| Task to carry out |
Summarize the thread below on pulling text out of a PDF with Python in three sentences.

| Document segment |
______________________________

How to extract text from a PDF file?
I'm trying to extract the text included in this PDF file using Python
.
I'm using the PyPDF2 module, and have the following script:
import PyPDF2
pdf_file = open('sample.pdf')
read_pdf = PyPDF2.PdfFileReader(pdf_file)
number_of_pages = read_pdf.getNumPages()
page = read_pdf.getPage(0)
page_content = page.extractText()
print page_content
When I run the code, I get the following output which is different from that included in the PDF document:
!"#$%#$%&%$&'()*%+,-%./01'*23%4
5'%1$#26%3/%7/))/8%&)/26%8#3"%3"*%313/9#&)
%
How can I extract the text as is in the PDF document?
Solution 1:
I was looking for a simple solution to use for python 3.x and windows. There doesn't seem to be support from textract, which is unfortunate, but if you are looking for a simple solution for windows/python 3 checkout the tika package, really straight forward for reading pdfs.
Tika-Python is a Python binding to the Apache Tika™ REST services allowing Tika to be called natively in the Python community.
from tika import parser # pip install tika
raw = parser.from_file('sample.pdf')
print(raw['content'])
Note that Tika is written in Java so you will need a Java runtime installed
Solution 2:
Use textract.
- http://textract.readthedocs.io/en/latest/
- https://github.com/deanmalmgren/textract
It supports many types of files including PDFs
import textract
text = textract.process("path/to/file.extension")
Solution 3:
I recommend to use pymupdf or pdfminer.six
.
Those packages are not maintained:
- PyPDF2, PyPDF3, PyPDF4
-
pdfminer
(without .six)
How to read pure text with pymupdf
There are different options which will give different results, but the most basic one is:
import fitz # this is pymupdf
with fitz.open("my.pdf") as doc:
text = ""

______________________________

| Material provided |
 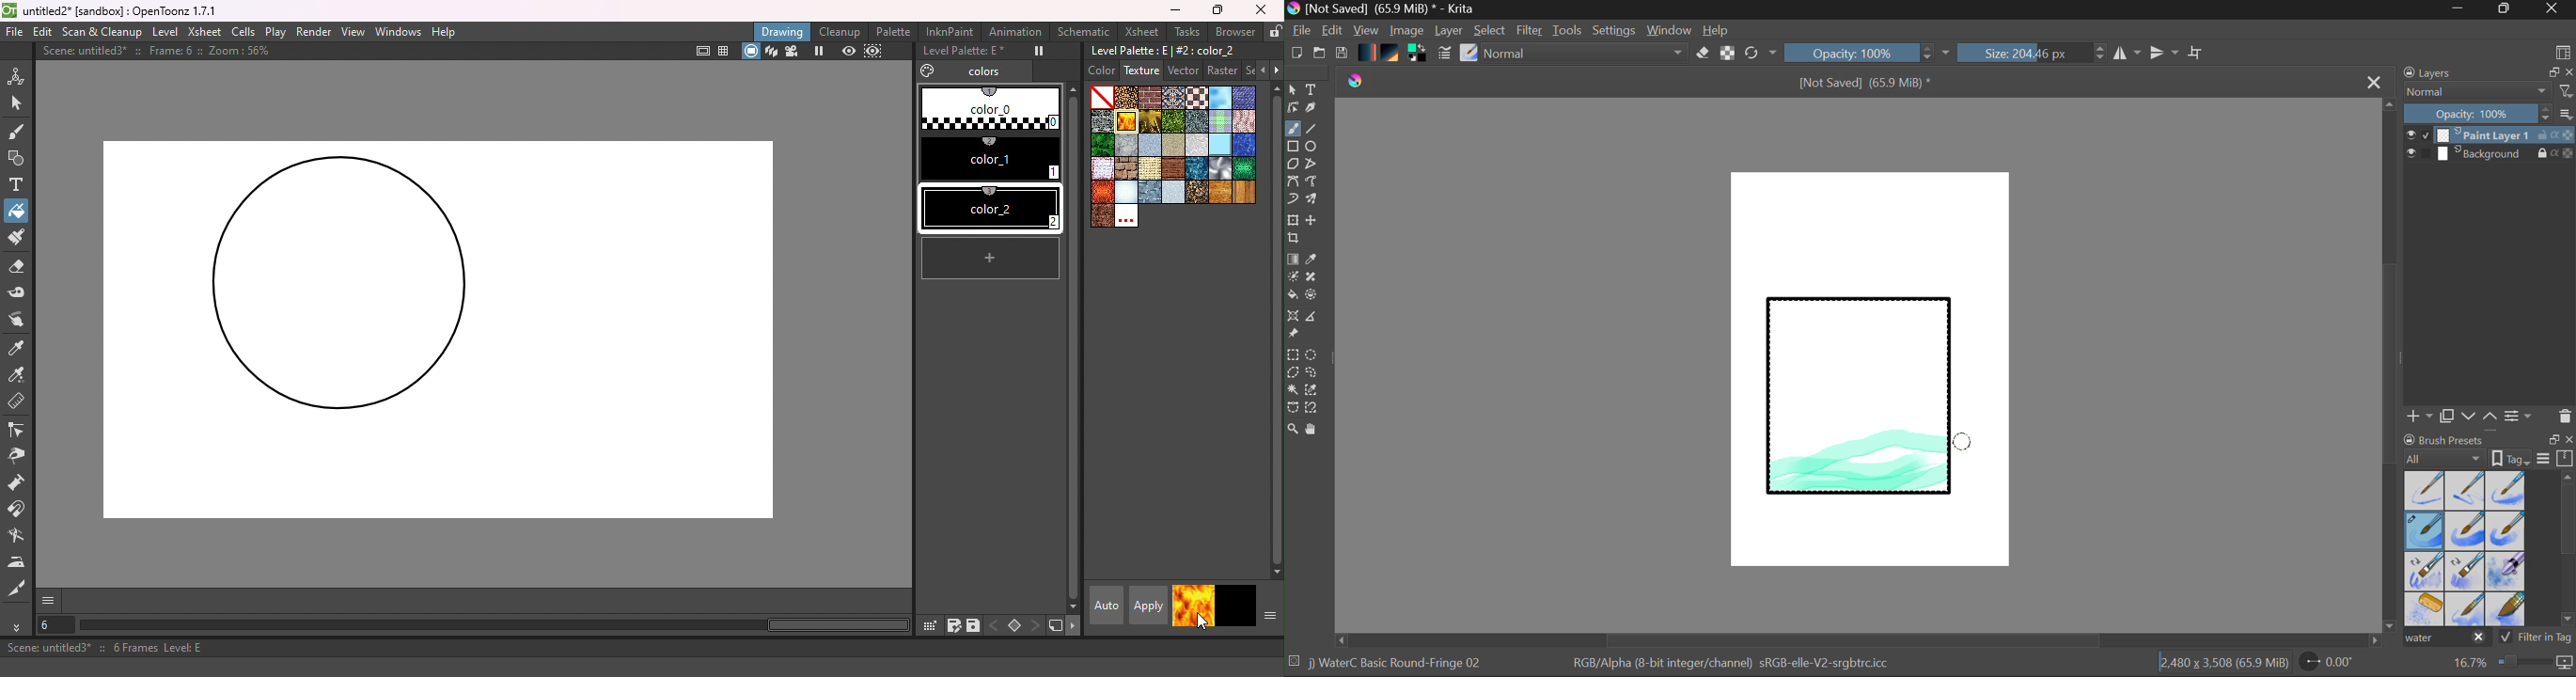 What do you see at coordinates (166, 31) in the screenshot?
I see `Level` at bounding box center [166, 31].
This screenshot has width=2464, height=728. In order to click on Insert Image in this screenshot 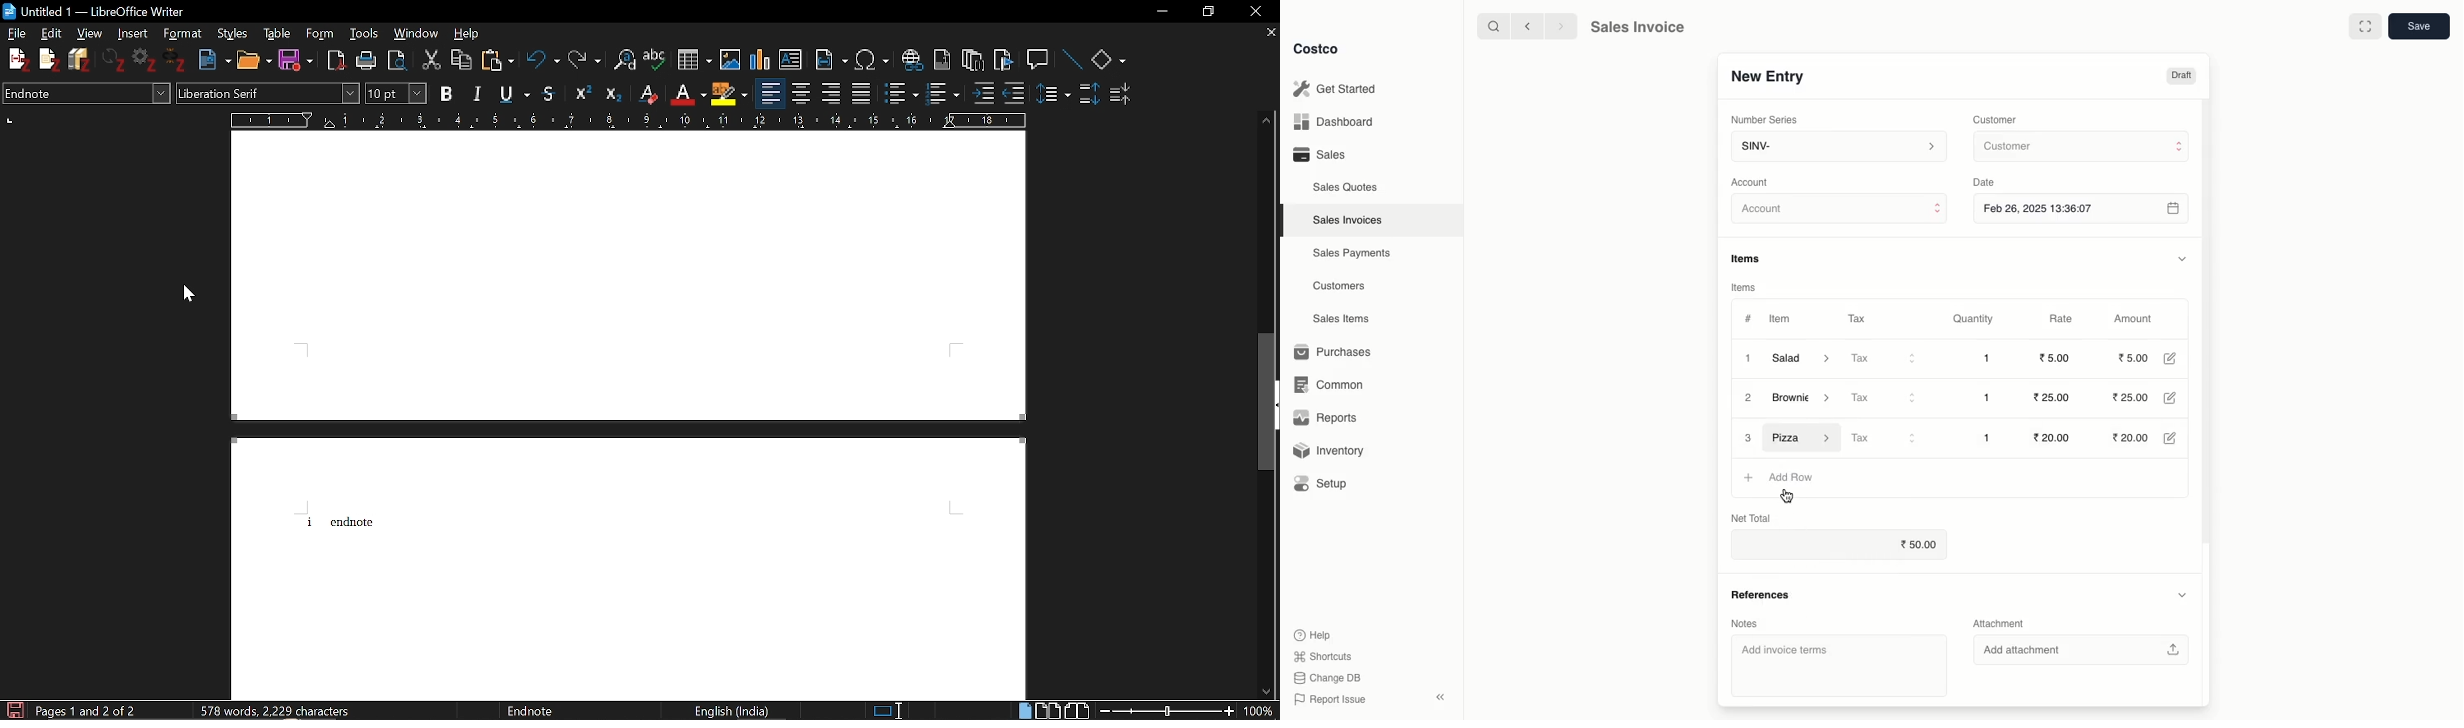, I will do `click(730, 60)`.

______________________________

| Right answer |
Someone using the PyPDF2 module to read a PDF gets jumbled characters instead of the document's actual text and asks how to extract it as it appears. One reply recommends the tika package as a simple choice for Python 3 on Windows, noting that it needs a Java runtime, while another suggests textract, which handles many file types including PDFs. A third reply recommends pymupdf or pdfminer.six, saying that PyPDF2, PyPDF3, PyPDF4 and the original pdfminer are no longer maintained.